1. ¹Institut für Laboratoriums—und Transfusionsmedizin, Herz—und Diabeteszentrum Nordrhein-Westfalen, Universitätsklinik der Ruhr-Universität Bochum, Bad Oeynhausen, Germany
2. ²Institut für Klinische Chemie und Laboratoriumsmedizin, Universität Regensburg, Regensburg, Germany
3. ³Institut für Humangenetik, Universität Regensburg, Regensburg, Germany
4. ⁴Dermatologische Klinik, Krankenhaus Bethesda, Freudenberg, Germany

Correspondence: Dr C Götting, PhD, Institut für Laboratoriums—und Transfusionsmedizin, Herz—und Diabeteszentrum Nordrhein-Westfalen, Georgstrae 11, 32545 Bad Oeynhausen, Germany. E-mail: cgoetting@hdz-nrw.de

Received 6 March 2008; Revised 15 August 2008; Accepted 18 August 2008; Published online 20 October 2008.

Abstract

Mutations in the ABCC6 gene, encoding the multidrug resistance-associated protein 6 (MRP6), cause pseudoxanthoma elasticum (PXE). This heritable disorder leads to pathological alterations in connective tissues. The implication of MRP6 deficiency in PXE is still unknown. Moreover, nothing is known about a possible compensatory expression of other ATP binding-cassette (ABC) transporter proteins in MRP6-deficient cells. We investigated the gene expression profile of 47 ABC transporters in human dermal fibroblasts of healthy controls (n=2) and PXE patients (n=4) by TaqMan low-density array. The analysis revealed the expression of 37 ABC transporter genes in dermal fibroblasts. ABCC6 gene expression was not quantifiable in fibroblasts derived from PXE patients. Seven genes (ABCA6, ABCA9, ABCA10, ABCB5, ABCC2, ABCC9 and ABCD2) were induced, whereas the gene expression of one gene (ABCA3) was decreased, comparing controls and PXE patients (with at least twofold changes). We reanalyzed the gene expression of selected ABC transporters in a larger set of dermal fibroblasts from controls and PXE patients (n=6, each). Reanalysis showed high interindividual variability between samples, but confirmed the results obtained in the array analysis.
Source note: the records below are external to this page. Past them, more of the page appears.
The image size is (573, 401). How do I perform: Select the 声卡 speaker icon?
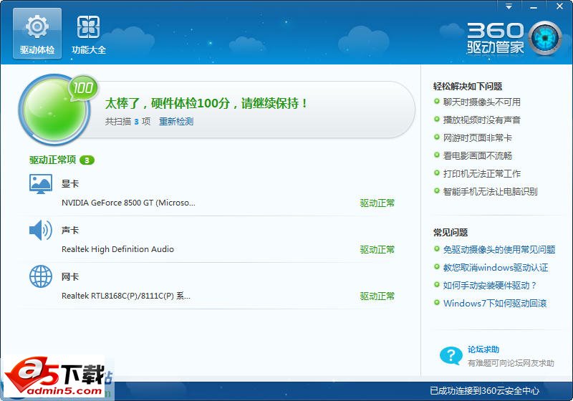pos(41,230)
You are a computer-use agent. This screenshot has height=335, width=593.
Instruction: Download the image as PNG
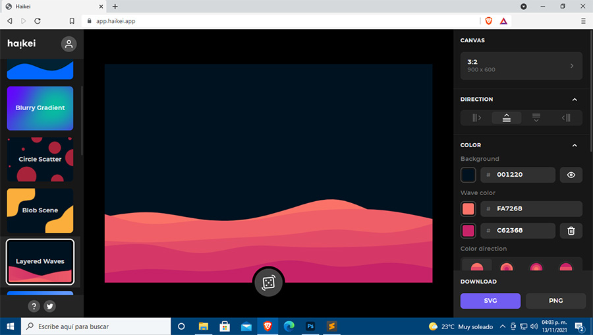555,301
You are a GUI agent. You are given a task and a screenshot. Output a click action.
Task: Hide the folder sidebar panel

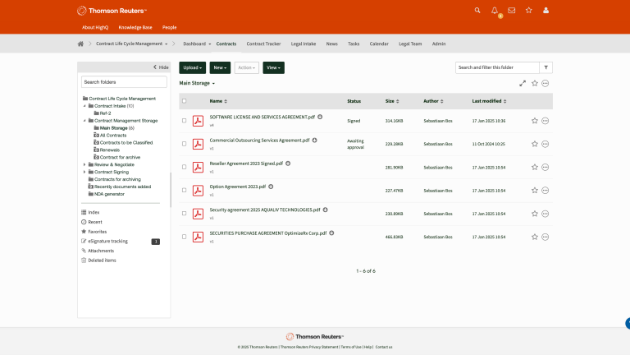(x=161, y=67)
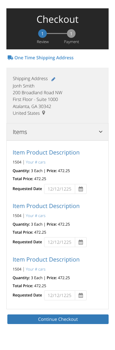The height and width of the screenshot is (350, 115).
Task: Focus the first Requested Date input field
Action: click(x=60, y=189)
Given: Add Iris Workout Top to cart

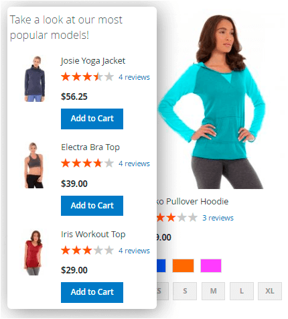Looking at the screenshot, I should (x=92, y=292).
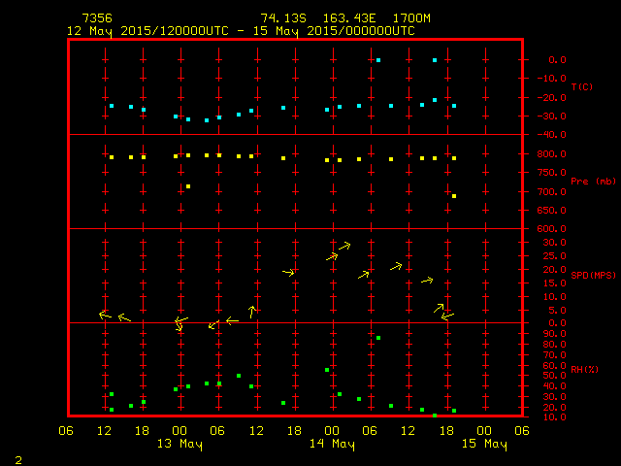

The gene expression of ABC transporter genes, as well as lineage markers of PXE, was further examined after inhibition of ABCC6 gene expression by using specific small-interfering RNA. These experiments corroborated the observed gene expression alterations, most notably in the ABCA subclass (up to fourfold, P<0.05). We therefore conclude that MRP6-deficient dermal fibroblasts exhibit a distinct gene expression profile of ABCA transporters, potentially to compensate for MRP6 deficiency. Moreover, our results point to a function for ABCC6/MRP6 in sterol transport, as sterols are preferential regulators of ABCA transporter activity and expression. Further studies are now required to uncover the role of ABCA transporters in PXE.